Brindle et al. conclude that kissing appeared in the common ancestor of all extant Great Apes some time after the split with the common ancestor of all extant Lesser Apes (Gibbons), i.e. between 21.5 and 16.9 million years ago. The trait has subsequently been retained, with the one possible loss in Eastern Gorillas. Kissing was found in eight species of Papionini, but it was impossible to determine that the trait was present in the common ancestor of the group; it has either evolved or been lost multiple times (possibly both). Brindle et al. also conclude that kissing was almost certainly present in Neanderthals.

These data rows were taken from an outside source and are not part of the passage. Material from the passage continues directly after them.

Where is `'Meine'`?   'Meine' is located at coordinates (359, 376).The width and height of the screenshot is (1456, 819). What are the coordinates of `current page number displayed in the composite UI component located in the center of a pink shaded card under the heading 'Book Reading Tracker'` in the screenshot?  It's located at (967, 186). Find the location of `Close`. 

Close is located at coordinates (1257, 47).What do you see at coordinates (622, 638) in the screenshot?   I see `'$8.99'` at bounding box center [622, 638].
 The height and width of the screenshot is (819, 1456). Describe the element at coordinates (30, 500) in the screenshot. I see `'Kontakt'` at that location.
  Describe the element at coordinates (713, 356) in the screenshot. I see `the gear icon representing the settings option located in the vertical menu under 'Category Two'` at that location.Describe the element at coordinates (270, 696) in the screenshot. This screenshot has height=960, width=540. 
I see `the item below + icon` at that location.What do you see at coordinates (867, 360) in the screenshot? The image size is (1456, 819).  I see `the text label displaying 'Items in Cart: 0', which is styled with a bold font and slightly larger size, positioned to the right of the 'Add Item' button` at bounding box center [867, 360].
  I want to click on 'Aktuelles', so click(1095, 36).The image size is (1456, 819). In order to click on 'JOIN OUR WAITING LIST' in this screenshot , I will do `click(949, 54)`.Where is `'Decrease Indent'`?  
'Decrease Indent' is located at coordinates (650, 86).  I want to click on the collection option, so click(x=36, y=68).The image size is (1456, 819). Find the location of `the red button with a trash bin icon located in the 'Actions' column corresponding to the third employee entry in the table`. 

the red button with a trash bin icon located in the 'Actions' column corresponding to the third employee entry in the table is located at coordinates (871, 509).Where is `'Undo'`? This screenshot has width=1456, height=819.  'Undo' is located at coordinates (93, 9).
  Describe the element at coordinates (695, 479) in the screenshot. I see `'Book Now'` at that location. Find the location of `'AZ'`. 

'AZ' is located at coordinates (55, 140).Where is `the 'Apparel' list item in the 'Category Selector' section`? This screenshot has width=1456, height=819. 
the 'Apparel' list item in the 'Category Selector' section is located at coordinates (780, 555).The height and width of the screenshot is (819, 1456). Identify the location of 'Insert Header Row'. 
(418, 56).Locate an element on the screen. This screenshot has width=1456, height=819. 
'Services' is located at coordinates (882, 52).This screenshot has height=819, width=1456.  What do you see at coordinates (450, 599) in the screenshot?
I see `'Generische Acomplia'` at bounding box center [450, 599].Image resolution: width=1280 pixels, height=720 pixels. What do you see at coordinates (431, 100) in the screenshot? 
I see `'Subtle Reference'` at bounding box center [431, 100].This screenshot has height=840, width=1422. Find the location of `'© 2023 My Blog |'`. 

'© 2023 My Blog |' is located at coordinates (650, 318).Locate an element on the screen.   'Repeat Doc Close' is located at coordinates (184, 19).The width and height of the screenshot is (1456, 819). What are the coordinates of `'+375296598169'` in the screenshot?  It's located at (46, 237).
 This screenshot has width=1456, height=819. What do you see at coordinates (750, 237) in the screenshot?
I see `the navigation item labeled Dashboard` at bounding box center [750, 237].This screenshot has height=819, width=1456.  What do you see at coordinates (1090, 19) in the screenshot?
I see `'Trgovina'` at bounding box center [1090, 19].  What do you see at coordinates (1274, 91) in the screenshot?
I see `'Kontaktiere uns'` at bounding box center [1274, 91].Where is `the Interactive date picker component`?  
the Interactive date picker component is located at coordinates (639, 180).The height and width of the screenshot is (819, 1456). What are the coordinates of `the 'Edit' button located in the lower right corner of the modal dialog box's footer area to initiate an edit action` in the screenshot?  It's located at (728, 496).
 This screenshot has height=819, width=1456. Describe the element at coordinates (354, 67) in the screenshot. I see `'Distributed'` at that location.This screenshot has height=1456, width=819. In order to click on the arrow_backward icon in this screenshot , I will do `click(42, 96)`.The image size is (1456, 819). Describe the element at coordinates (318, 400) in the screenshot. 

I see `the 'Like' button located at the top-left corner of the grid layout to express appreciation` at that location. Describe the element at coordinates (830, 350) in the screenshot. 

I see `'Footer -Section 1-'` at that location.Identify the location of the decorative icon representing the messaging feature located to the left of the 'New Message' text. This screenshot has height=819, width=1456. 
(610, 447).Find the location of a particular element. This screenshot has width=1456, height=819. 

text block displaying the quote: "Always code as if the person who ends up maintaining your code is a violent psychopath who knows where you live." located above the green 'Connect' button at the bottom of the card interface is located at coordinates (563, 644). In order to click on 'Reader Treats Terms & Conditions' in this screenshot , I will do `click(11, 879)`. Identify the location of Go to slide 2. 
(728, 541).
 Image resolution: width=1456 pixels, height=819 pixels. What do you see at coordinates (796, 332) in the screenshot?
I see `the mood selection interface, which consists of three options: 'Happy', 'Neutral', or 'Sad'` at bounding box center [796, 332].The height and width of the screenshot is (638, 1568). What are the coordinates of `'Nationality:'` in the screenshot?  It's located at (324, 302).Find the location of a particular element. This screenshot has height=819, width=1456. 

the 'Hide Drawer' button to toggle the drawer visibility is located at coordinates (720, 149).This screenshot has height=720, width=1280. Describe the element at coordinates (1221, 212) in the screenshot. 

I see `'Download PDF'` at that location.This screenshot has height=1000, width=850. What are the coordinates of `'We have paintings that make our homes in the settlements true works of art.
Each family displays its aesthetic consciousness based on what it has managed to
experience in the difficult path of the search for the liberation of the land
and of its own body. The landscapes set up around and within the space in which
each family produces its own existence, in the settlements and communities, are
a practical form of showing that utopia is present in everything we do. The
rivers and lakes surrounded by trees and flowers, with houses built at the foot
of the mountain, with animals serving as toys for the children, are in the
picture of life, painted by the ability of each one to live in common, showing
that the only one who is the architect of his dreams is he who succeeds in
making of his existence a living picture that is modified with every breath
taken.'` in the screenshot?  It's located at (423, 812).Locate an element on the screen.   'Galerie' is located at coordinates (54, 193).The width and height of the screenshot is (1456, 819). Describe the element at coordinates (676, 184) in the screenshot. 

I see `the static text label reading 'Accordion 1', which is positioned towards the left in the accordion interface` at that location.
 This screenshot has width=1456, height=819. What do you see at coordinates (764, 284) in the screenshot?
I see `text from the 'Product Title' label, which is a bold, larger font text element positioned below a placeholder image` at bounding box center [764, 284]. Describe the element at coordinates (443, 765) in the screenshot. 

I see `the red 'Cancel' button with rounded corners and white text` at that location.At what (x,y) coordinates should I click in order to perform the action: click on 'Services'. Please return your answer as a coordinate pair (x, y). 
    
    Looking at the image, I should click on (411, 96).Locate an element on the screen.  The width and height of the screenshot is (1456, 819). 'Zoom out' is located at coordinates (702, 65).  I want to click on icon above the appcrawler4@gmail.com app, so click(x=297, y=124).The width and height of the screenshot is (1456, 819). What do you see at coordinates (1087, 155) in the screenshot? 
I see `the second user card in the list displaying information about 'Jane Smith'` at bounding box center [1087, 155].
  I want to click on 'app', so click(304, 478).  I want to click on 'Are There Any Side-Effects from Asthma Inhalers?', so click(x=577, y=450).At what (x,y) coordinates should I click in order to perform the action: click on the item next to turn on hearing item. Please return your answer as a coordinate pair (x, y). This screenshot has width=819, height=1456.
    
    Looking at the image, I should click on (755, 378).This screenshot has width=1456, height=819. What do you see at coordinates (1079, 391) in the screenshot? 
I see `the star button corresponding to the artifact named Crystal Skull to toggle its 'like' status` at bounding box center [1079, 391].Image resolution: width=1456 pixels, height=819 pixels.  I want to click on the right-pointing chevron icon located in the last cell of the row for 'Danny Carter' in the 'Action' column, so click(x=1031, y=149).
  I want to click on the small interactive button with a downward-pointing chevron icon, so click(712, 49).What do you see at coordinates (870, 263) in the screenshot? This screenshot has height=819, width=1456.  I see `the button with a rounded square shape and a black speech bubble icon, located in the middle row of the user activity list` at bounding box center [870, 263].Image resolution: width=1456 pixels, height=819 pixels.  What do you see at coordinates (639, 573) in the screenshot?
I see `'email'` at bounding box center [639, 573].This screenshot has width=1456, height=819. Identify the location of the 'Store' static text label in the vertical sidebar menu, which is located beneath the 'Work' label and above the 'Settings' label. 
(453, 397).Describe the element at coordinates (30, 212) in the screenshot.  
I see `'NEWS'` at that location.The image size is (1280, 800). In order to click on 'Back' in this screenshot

Phylogeny illustrating the reconstructed evolutionary history of kissing within the Apes (Hominoidea). The occurrence of kissing and other life history variables is displayed at the tips of the tree. Left to right: kissing (observed/not observed); mating system (single/multi-male); diet (folivorous, frugivorous, omnivorous); food sharing (present/absent); and premastication (present/absent). At the tips and nodes of the tree, black circles indicate a trait has been reported or reconstructed as ‘present’; white circles indicate kissing has not been reported or was reconstructed as ‘absent’; grey circles indicate equivocal reconstructions (mean probability less than 0.65); circles are not present where data are missing. The Neanderthal tip represents the mean probability that kissing was ‘present’, based on Bayesian estimation. Maximum Clade Credibility tree created from a sample of 10,000 molecular phylogenies from the 10kTrees project. Brindle et al. (2025).

Brindle et al. also note that there seems to be a strong association between kissing and multi-male mating systems (i.e., systems in which multiple males may compete for the right to mate with a female), with the kissing existing alongside long bonding of females to a single male only in Western Gorillas and some Human societies. Premastication was found in every species in which kissing has been observed, but there was generally an absence of data for species where kissing had not been observed, leading Brindle et al. to refrain from making a judgement on the relevance of this trait.

Brindle et al. conclude that kissing is present in all Great Apes except Eastern Gorillas, and that there is strong evidence that the trait appeared once in the group, between 21.5 and 16.9 million years ago. The data is less clear for Old World Monkeys, where the trait may have appeared once and subsequently been lost in many lineages, or appeared several times in different lineages.

The retention of kissing as a behaviour in Great Apes strongly suggests that it provides an evolutionary advantage, which Brindle strongly suspect is associated with sexual selection, although they do not believe this is sufficient to assert that this was the reason it originally evolved. They note that the limitations of the data they used leave plenty of opportunity for further research on the subject.